[Collected data entries]
# # # # #
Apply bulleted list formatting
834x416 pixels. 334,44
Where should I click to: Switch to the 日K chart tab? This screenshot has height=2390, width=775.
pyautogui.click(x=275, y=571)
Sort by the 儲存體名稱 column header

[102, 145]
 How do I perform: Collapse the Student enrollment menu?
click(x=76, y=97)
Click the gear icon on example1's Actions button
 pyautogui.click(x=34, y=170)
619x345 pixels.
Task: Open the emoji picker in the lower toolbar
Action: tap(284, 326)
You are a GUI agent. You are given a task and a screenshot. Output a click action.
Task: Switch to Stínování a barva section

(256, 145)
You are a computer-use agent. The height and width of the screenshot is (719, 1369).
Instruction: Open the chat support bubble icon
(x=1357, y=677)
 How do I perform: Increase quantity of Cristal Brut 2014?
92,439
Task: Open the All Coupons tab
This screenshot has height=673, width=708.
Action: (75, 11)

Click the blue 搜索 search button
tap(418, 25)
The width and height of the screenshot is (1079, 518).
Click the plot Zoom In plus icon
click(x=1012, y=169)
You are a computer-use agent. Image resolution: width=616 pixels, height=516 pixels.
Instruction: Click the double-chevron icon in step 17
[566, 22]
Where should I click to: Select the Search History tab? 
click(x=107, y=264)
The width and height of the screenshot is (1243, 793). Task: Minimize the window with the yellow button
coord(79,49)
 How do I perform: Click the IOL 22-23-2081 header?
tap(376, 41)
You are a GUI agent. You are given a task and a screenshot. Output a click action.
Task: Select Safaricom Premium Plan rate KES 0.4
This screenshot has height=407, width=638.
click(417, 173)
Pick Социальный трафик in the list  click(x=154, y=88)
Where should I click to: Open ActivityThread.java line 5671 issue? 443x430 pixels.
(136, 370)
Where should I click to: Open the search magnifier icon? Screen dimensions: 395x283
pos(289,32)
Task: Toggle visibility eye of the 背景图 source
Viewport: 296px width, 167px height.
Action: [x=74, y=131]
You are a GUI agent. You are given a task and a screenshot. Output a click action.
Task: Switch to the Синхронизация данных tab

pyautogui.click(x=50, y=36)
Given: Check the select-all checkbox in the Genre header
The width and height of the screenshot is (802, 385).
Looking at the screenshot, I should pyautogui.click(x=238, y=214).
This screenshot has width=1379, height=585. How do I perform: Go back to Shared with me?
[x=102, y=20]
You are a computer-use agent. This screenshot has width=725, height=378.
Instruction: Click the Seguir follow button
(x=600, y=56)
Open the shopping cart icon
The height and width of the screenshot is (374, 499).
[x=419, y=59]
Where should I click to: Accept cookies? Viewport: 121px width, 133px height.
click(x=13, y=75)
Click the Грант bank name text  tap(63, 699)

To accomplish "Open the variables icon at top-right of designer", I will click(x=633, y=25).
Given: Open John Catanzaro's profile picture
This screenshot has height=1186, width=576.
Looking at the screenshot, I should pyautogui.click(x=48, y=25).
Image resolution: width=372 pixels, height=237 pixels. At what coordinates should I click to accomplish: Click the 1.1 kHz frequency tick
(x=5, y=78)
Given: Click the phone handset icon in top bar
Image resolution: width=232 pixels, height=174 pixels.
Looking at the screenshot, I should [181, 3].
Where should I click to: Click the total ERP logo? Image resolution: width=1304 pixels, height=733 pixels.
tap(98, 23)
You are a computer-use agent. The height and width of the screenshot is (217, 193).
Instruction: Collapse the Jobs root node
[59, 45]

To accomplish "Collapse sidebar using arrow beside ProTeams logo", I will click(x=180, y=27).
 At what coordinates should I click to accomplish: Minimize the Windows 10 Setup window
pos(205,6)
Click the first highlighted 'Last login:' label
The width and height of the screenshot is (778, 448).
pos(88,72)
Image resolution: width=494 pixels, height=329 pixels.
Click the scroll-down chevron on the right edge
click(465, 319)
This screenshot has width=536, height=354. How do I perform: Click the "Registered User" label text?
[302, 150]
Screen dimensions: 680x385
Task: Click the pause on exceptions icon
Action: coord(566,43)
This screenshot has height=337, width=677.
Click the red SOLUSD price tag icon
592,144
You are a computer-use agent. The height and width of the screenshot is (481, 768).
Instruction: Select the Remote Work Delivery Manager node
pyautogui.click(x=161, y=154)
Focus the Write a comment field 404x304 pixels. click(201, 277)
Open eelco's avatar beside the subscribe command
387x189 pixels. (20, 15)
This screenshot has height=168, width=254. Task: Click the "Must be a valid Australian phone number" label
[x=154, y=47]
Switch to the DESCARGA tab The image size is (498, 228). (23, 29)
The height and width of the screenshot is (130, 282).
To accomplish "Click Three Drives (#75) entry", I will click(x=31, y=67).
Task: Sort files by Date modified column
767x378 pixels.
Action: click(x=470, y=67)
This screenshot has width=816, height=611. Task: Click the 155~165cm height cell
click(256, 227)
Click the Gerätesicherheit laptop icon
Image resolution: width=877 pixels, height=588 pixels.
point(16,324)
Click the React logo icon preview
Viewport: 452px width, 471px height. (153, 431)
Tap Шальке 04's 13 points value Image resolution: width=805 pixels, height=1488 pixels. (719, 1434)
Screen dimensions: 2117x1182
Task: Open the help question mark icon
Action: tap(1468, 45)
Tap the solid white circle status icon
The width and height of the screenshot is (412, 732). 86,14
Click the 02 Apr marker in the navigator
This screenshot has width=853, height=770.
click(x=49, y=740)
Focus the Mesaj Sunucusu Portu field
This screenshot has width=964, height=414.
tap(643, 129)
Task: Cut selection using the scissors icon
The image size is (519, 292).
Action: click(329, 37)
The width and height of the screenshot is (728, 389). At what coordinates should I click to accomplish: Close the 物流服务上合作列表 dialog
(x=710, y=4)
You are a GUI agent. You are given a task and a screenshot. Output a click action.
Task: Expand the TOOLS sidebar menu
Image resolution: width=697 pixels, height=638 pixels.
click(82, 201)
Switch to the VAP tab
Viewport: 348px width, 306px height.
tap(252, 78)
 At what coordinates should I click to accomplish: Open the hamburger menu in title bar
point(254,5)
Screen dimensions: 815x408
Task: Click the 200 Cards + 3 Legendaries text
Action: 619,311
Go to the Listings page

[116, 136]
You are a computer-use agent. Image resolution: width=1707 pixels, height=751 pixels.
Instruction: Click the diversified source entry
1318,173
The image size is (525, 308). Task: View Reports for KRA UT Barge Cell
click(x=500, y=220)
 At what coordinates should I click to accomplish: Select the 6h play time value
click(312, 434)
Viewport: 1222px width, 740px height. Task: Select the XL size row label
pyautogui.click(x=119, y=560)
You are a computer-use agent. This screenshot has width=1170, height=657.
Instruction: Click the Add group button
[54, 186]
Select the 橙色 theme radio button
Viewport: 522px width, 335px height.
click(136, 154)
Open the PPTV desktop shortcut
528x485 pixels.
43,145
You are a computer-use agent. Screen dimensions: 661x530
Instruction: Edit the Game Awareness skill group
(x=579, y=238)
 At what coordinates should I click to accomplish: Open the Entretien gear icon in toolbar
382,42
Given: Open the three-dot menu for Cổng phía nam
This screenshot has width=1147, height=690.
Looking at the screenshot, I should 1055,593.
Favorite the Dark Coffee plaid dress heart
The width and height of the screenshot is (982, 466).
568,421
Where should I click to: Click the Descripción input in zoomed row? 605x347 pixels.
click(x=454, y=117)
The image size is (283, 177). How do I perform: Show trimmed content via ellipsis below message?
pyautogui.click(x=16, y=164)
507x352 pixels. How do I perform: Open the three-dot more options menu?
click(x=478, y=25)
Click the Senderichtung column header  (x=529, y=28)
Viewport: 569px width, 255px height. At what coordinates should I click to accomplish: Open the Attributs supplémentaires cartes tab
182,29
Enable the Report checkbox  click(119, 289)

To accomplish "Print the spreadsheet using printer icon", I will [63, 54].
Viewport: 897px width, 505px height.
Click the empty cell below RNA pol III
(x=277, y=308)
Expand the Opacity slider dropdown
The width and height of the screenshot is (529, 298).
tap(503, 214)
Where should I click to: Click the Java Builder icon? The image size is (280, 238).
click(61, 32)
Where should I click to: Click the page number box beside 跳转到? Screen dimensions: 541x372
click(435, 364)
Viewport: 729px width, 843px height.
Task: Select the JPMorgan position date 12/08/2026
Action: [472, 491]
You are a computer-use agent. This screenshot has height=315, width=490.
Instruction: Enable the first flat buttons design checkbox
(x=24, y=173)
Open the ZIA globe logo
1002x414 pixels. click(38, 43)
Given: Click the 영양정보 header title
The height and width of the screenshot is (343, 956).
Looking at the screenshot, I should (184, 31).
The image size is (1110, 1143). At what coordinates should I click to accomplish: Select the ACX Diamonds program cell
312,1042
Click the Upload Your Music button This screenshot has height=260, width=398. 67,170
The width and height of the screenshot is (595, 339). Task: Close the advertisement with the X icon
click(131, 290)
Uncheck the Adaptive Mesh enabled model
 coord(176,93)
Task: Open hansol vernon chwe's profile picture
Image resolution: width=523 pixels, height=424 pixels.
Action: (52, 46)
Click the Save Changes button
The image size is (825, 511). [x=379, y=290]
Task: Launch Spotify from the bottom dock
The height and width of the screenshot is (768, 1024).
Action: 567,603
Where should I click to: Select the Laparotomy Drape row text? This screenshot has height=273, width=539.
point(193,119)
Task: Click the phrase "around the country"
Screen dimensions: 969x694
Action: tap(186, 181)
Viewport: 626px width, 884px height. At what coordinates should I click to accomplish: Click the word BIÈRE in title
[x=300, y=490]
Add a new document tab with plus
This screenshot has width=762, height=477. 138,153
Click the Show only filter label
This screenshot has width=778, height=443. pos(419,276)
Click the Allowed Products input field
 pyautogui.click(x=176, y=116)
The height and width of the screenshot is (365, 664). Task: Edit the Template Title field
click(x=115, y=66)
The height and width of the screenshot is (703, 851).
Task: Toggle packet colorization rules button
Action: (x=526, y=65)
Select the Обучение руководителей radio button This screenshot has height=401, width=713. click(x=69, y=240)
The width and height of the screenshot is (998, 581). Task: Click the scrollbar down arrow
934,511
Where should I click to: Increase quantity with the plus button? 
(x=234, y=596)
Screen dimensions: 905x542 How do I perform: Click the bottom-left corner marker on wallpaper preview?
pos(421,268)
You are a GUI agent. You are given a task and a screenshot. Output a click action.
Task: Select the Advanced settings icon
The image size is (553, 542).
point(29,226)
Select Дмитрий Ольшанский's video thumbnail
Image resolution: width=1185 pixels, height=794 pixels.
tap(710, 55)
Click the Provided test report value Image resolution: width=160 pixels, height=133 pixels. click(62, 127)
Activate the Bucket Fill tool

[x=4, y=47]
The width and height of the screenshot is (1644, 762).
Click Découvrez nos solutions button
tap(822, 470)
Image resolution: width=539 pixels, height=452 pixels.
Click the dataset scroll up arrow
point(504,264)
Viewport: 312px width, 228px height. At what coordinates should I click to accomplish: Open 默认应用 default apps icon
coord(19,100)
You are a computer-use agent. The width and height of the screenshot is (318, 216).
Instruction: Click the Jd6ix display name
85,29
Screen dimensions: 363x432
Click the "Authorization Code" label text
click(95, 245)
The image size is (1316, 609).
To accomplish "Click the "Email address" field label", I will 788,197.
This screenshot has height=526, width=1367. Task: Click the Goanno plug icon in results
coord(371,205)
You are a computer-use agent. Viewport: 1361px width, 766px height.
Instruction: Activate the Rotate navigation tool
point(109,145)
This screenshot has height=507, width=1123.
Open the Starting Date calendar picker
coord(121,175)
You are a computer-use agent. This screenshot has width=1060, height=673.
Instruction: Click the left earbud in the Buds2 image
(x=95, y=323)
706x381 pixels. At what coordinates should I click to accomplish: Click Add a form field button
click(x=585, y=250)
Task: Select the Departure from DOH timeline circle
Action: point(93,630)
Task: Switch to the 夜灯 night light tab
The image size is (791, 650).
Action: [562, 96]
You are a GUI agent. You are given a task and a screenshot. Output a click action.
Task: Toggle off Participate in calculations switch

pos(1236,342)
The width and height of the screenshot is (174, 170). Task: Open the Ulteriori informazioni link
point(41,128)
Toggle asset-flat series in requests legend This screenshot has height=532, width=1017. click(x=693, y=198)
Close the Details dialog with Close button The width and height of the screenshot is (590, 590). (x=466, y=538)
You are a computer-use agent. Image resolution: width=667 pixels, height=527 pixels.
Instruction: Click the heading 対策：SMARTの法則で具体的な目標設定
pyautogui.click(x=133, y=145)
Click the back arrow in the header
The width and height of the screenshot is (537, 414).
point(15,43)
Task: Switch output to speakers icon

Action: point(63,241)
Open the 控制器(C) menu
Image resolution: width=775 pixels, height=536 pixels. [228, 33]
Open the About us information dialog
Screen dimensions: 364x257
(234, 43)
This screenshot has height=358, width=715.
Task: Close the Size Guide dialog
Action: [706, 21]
# # # # #
• Your instructions: From the data above, show each line that contains "picture".

• Output of the task:
Given: Open John Catanzaro's profile picture
Task: Open hansol vernon chwe's profile picture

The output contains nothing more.